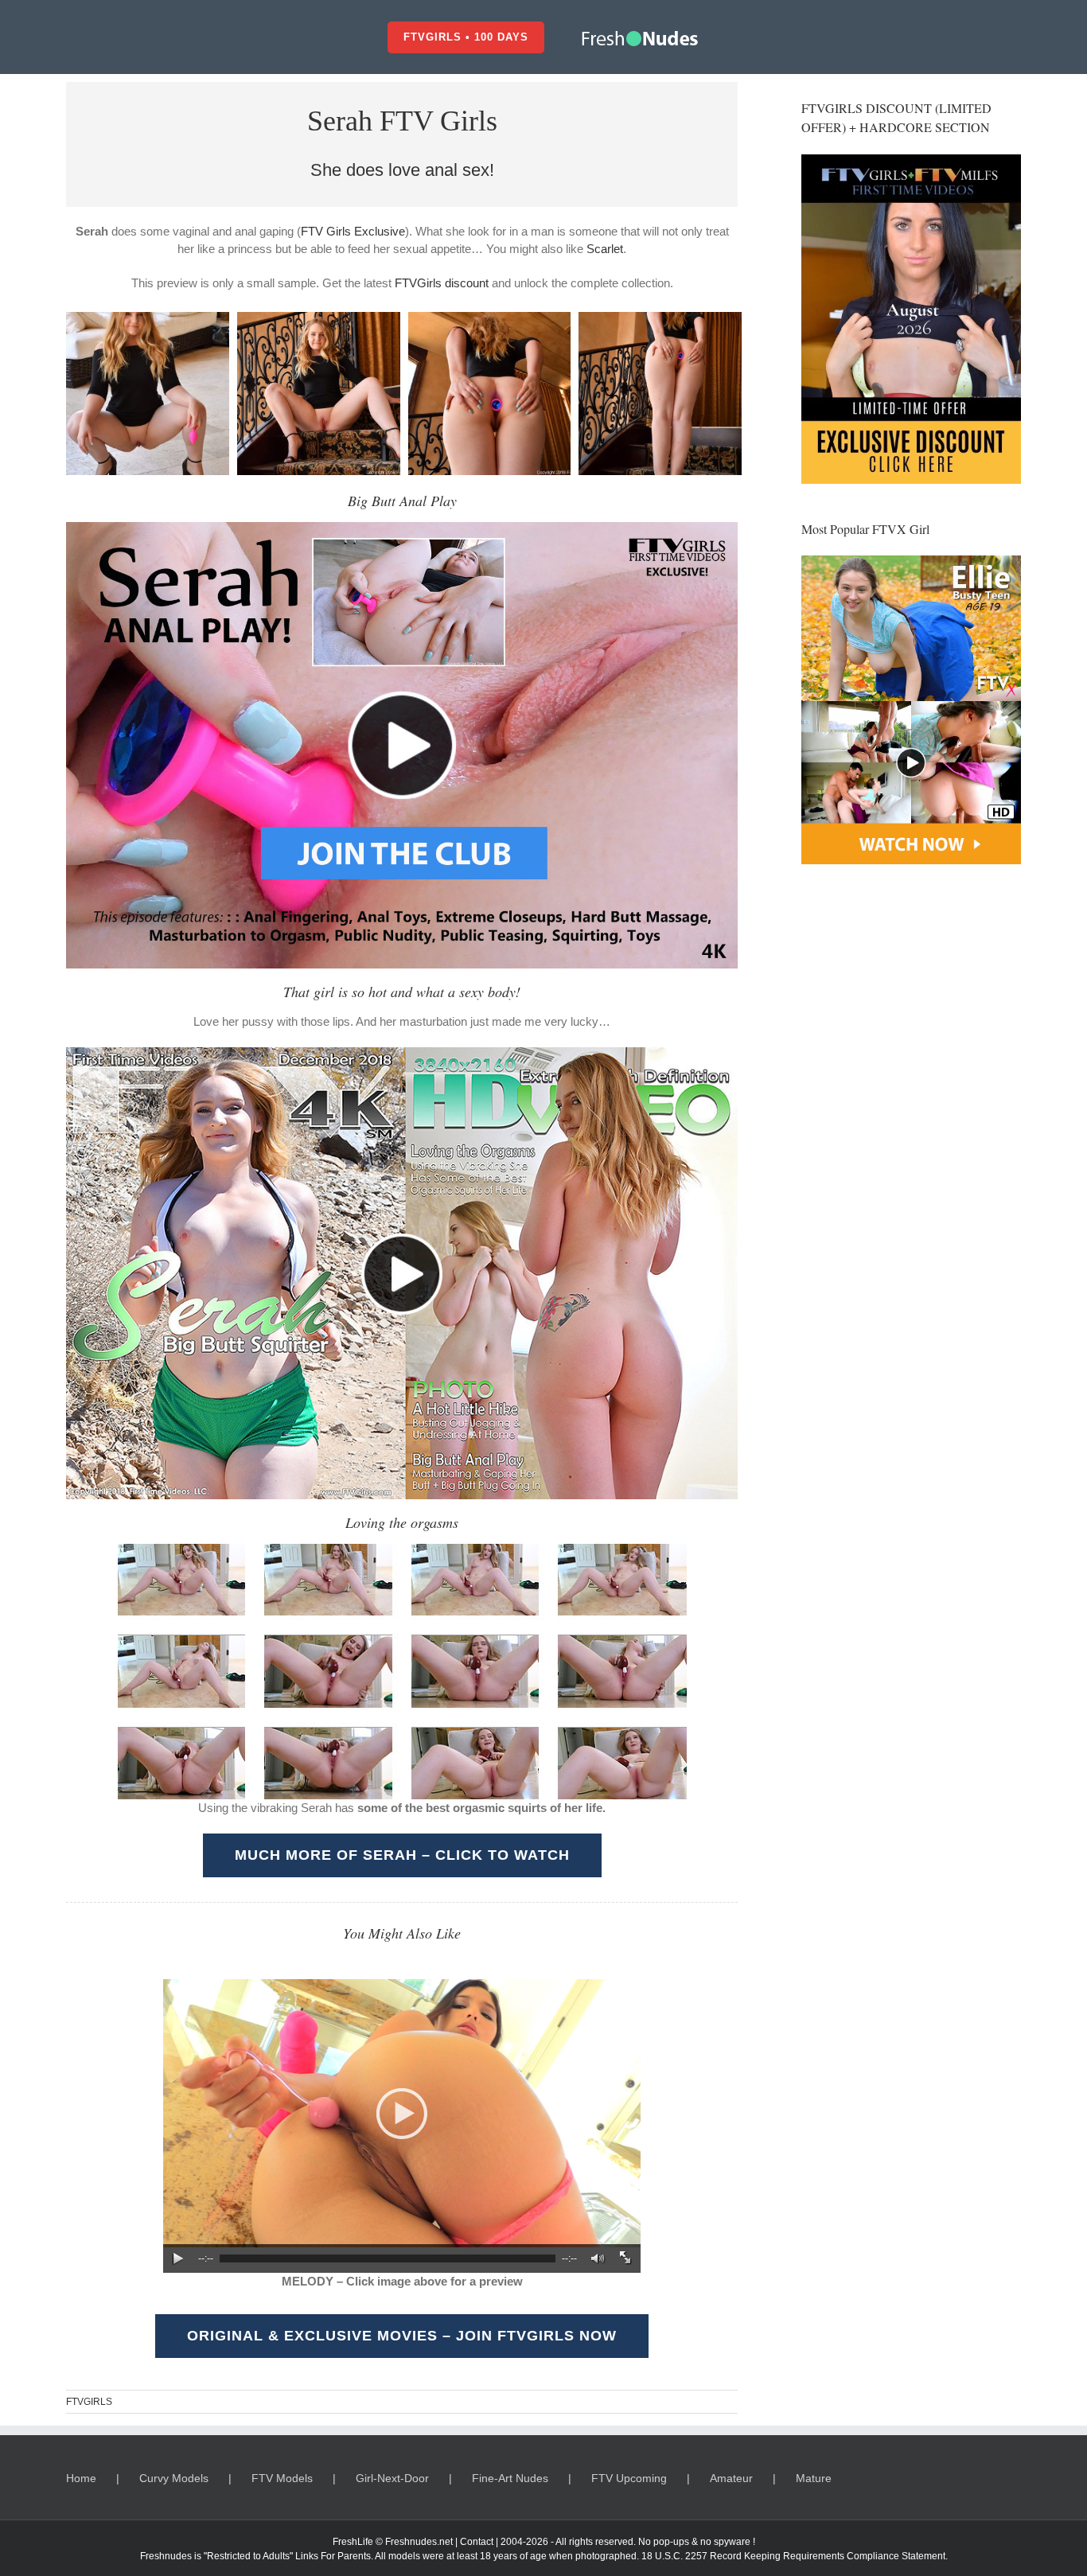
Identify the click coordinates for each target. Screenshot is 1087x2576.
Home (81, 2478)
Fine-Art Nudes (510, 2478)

----------

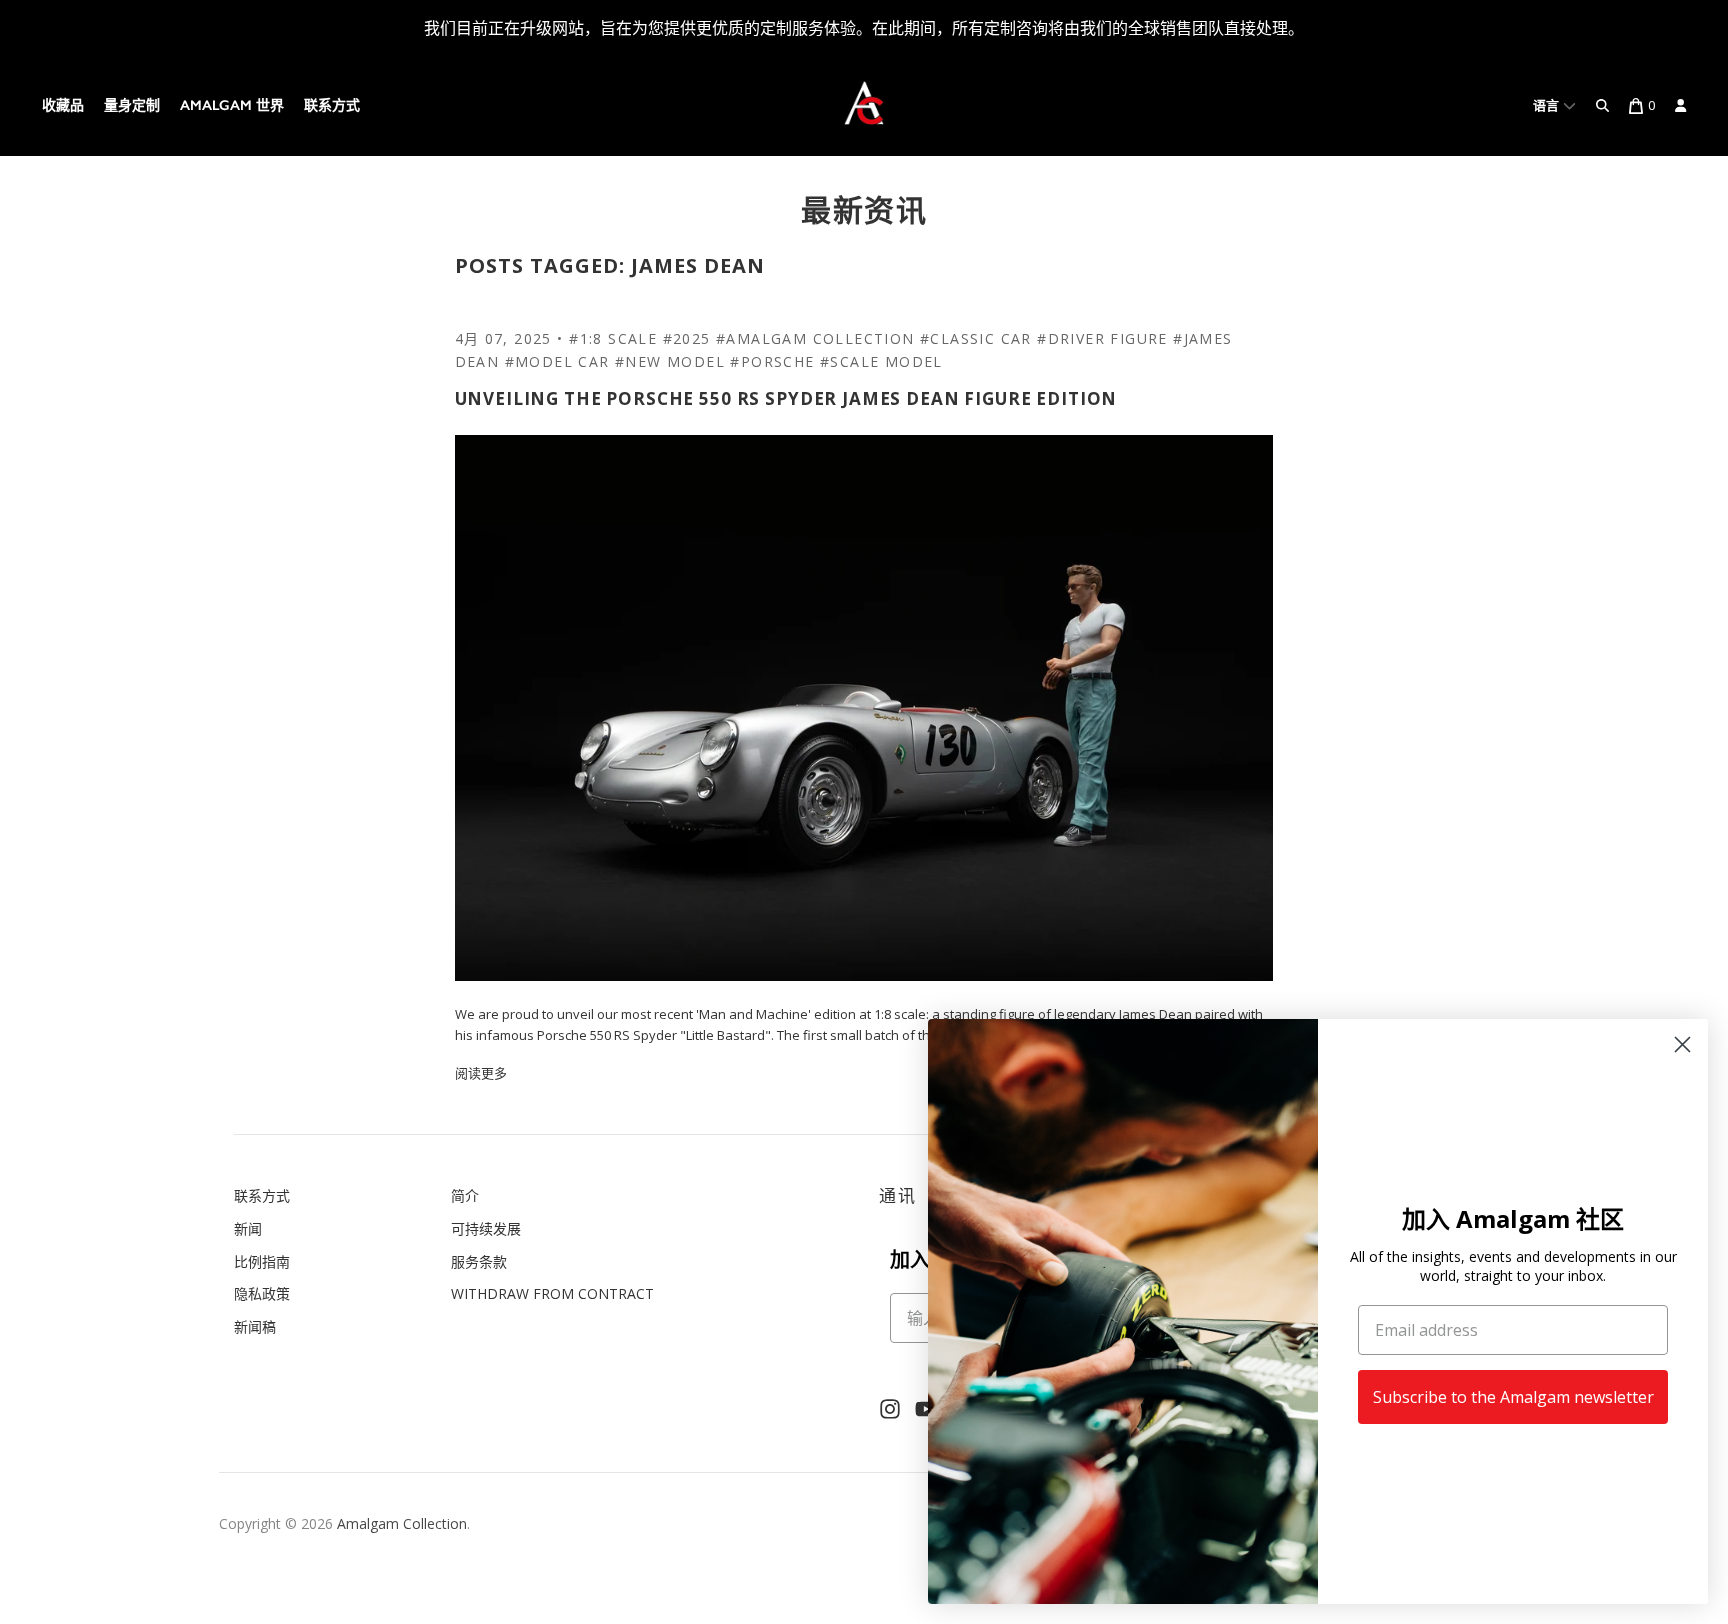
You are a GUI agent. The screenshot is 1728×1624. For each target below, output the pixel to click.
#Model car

----------

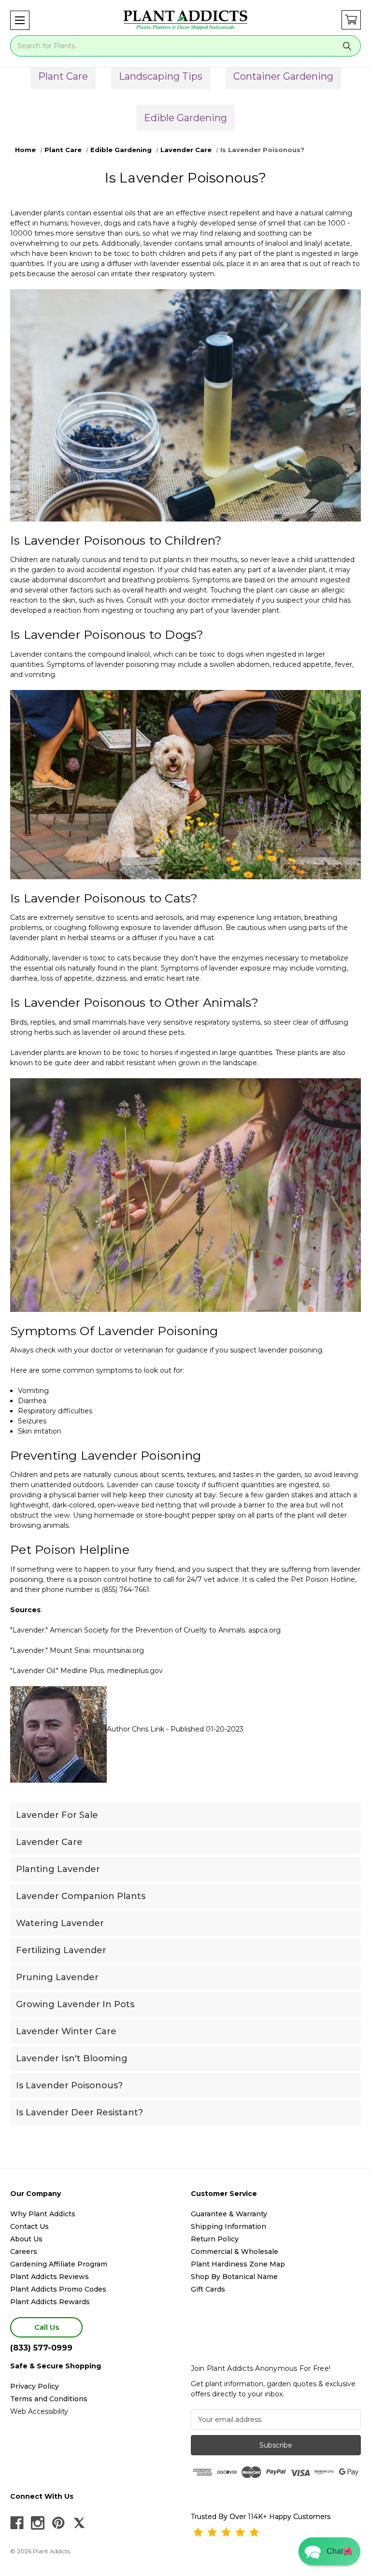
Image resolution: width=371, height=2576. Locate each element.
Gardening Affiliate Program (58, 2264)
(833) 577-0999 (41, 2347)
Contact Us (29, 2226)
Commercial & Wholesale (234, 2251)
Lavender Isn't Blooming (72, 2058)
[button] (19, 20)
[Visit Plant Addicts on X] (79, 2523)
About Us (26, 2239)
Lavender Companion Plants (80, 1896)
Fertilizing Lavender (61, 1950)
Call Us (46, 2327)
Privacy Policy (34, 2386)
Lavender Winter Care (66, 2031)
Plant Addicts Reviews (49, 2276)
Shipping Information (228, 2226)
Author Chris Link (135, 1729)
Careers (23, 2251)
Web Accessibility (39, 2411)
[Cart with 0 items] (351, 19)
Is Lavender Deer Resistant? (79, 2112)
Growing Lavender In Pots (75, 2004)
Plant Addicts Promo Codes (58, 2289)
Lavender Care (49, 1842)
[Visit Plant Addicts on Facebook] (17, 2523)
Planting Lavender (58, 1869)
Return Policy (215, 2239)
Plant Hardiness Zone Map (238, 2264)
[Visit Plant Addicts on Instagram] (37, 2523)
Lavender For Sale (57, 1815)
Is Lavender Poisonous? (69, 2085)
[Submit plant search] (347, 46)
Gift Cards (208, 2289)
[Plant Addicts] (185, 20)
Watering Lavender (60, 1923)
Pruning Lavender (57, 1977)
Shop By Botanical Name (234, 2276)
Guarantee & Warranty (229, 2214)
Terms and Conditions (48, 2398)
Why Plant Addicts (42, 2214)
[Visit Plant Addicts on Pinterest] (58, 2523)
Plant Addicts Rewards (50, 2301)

----------

ASSIGNED TASK:
Starting at the line that has "(833) 577-0999 (41, 2347)" and ending at the line that has "Plant Addicts Rewards (50, 2301)", please write out the lines above exactly, leaving out all others.

TASK SOLUTION:
(833) 577-0999 (41, 2347)
Contact Us (29, 2226)
Commercial & Wholesale (234, 2251)
Lavender Isn't Blooming (72, 2058)
[button] (19, 20)
[Visit Plant Addicts on X] (79, 2523)
About Us (26, 2239)
Lavender Companion Plants (80, 1896)
Fertilizing Lavender (61, 1950)
Call Us (46, 2327)
Privacy Policy (34, 2386)
Lavender Winter Care (66, 2031)
Plant Addicts Reviews (49, 2276)
Shipping Information (228, 2226)
Author Chris Link (135, 1729)
Careers (23, 2251)
Web Accessibility (39, 2411)
[Cart with 0 items] (351, 19)
Is Lavender Deer Resistant? (79, 2112)
Growing Lavender In Pots (75, 2004)
Plant Addicts Promo Codes (58, 2289)
Lavender Care (49, 1842)
[Visit Plant Addicts on Facebook] (17, 2523)
Planting Lavender (58, 1869)
Return Policy (215, 2239)
Plant Hardiness Zone Map (238, 2264)
[Visit Plant Addicts on Instagram] (37, 2523)
Lavender For Sale (57, 1815)
Is Lavender Poisonous? (69, 2085)
[Submit plant search] (347, 46)
Gift Cards (208, 2289)
[Plant Addicts] (185, 20)
Watering Lavender (60, 1923)
Pruning Lavender (57, 1977)
Shop By Botanical Name (234, 2276)
Guarantee & Warranty (229, 2214)
Terms and Conditions (48, 2398)
Why Plant Addicts (42, 2214)
[Visit Plant Addicts on Pinterest] (58, 2523)
Plant Addicts Rewards (50, 2301)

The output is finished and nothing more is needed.